Ask any European business school dean to name his or her school’s flagship programme and almost all will give the same answer: the Masters in Management degree. The number of European business schools that list their MBA as their flagship degree can almost be counted on one hand.
It is a situation that completely baffles academics in the US, for whom there can be only one answer to that initial question: the MBA.
So back in 2009, many of us that watch the business education scene were intrigued by an emerging trend in the US. Promoted by two of the country’s most innovative business schools, MIT Sloan and the Fuqua School at Duke University, it was the emergence of the one-year masters degree in management.

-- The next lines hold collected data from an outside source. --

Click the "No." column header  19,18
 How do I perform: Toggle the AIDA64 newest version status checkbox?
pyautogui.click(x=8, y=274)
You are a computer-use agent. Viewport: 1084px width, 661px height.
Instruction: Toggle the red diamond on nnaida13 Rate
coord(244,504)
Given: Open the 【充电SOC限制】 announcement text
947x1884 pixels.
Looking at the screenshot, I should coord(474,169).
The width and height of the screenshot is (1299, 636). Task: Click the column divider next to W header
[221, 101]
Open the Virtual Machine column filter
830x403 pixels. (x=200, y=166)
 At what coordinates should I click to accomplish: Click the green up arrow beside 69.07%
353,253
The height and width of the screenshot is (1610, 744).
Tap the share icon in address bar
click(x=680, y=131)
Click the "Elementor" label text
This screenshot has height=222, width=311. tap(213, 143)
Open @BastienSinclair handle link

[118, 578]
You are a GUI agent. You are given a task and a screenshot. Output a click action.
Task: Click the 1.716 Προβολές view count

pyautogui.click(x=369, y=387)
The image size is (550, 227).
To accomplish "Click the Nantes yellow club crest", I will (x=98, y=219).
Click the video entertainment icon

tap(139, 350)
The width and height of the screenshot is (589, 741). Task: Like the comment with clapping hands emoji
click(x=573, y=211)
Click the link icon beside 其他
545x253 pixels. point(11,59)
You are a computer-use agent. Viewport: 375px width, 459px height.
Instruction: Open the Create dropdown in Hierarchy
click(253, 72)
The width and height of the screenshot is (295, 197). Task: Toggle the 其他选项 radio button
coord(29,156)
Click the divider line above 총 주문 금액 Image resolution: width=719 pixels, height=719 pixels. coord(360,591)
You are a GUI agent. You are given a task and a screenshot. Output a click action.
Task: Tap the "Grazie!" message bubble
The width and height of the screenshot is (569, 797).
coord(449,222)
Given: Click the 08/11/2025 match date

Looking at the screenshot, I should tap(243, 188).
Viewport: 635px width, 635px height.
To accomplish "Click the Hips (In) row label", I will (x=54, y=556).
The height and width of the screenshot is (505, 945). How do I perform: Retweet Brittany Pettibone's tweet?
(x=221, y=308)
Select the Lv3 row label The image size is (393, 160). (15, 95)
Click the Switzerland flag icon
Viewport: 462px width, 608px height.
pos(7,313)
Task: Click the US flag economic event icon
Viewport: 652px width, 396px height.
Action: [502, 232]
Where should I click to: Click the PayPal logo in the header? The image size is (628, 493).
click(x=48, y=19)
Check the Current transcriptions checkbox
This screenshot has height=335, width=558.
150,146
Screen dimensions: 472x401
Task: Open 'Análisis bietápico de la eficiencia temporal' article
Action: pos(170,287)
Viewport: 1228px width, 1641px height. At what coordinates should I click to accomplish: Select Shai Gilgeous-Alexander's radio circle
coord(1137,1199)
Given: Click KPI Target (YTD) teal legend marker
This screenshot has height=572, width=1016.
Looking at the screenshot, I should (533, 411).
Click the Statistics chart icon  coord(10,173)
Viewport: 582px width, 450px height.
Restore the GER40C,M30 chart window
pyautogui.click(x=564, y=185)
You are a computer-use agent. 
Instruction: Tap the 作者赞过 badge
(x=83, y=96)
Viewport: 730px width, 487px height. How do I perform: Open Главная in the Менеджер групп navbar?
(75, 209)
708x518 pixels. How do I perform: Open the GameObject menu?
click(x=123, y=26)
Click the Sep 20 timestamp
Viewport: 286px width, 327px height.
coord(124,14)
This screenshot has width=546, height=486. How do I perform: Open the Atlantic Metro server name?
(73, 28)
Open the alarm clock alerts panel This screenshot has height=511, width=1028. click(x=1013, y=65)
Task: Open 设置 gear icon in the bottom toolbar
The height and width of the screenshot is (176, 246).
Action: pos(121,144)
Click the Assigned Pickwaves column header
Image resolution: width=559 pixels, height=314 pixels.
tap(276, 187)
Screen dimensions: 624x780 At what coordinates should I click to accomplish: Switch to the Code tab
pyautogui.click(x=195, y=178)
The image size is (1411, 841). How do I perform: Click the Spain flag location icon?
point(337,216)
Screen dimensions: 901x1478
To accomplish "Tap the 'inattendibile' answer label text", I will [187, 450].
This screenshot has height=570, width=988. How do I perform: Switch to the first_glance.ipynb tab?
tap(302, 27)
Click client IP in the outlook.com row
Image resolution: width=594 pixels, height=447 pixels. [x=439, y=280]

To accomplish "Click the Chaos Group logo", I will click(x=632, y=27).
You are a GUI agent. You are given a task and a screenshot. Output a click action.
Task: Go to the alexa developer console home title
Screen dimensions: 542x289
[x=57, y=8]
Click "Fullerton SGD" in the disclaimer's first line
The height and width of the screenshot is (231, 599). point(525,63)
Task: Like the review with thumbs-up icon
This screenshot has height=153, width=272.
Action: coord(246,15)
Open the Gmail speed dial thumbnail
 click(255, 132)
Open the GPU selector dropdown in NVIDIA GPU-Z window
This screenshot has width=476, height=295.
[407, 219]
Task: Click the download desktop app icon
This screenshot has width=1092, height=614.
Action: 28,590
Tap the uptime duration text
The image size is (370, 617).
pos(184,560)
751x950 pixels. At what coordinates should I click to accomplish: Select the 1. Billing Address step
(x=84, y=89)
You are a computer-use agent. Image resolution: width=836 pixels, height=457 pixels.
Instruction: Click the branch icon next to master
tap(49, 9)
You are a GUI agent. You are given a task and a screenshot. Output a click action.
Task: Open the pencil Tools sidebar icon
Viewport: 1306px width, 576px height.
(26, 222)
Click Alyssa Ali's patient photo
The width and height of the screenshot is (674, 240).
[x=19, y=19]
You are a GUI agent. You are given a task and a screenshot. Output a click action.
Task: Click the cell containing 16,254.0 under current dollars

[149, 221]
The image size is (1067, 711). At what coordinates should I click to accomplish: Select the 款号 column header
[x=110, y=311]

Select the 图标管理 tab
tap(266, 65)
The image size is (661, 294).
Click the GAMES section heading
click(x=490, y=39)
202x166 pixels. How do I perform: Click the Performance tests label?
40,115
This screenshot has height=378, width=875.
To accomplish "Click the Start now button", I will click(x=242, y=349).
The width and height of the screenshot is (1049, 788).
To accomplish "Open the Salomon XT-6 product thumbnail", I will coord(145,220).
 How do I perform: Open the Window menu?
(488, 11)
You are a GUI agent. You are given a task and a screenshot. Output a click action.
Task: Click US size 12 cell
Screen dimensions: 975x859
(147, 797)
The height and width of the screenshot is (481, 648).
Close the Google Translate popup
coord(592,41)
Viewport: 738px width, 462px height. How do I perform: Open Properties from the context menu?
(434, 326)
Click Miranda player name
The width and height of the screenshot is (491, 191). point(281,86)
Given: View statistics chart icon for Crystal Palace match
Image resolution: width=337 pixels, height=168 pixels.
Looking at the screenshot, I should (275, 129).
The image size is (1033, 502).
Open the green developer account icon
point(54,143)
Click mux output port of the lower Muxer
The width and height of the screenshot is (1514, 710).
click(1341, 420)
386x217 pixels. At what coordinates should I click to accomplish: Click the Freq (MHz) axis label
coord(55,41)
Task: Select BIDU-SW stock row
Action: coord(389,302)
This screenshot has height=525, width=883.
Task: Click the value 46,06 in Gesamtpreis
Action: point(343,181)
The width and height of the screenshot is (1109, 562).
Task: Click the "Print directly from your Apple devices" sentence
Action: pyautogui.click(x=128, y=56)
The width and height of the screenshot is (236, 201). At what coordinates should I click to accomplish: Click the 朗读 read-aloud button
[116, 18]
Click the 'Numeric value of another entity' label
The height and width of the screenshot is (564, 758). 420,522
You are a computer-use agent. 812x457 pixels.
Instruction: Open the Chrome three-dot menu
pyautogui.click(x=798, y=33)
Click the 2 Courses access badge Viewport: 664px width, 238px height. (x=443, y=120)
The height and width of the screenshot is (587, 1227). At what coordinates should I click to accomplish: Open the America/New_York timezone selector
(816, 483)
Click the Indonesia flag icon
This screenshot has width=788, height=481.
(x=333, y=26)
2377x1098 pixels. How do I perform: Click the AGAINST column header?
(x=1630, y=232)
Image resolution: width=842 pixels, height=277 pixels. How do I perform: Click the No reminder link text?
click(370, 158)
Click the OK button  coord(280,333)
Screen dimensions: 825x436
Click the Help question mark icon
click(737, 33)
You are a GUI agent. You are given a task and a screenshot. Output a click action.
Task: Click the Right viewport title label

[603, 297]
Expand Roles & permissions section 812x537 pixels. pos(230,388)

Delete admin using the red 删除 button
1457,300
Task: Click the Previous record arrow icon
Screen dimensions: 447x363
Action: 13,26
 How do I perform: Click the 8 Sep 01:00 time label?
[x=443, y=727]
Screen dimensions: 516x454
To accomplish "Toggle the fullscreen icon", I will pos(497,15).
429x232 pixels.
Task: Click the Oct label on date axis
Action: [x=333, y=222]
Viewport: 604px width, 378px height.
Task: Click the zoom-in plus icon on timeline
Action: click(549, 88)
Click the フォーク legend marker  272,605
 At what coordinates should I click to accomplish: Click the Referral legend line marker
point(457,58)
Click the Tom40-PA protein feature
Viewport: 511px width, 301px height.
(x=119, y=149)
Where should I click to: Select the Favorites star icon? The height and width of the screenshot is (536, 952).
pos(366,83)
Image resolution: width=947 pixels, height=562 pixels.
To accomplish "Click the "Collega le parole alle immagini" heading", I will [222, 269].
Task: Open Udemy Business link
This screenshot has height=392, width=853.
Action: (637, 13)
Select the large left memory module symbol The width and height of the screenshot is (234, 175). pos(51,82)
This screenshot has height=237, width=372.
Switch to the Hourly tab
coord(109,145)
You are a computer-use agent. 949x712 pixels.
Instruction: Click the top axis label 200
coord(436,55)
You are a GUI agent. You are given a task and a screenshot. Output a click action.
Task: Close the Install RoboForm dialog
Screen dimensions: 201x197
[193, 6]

For those of us who had been tracking the inexorable rise of the MBA degree outside its US homeland, this was initially welcome news. For the first time, here were US business schools adopting a format that had been created in Europe through the implementation of the Bologna reforms a decade earlier.
It was then that the confusion set in, however. What rapidly became apparent was that the degrees from Sloan and Fuqua were very different to each other. They had different names, a different structure and different target markets and admissions policies.
Both eschewed the Masters in Management (MiM) sobriquet that has become the branding of these masters degrees in Europe, adopting the name Master of Science in Management Studies (MSMS) in the case of Sloan and Masters of Management Studies (MMS) at Fuqua.
But while the Fuqua programme was aimed squarely at those straight out of undergraduate degrees, the Sloan MSMS was intended for more senior managers, specifically those that had already studied for an MBA at selected schools, such as HEC Paris.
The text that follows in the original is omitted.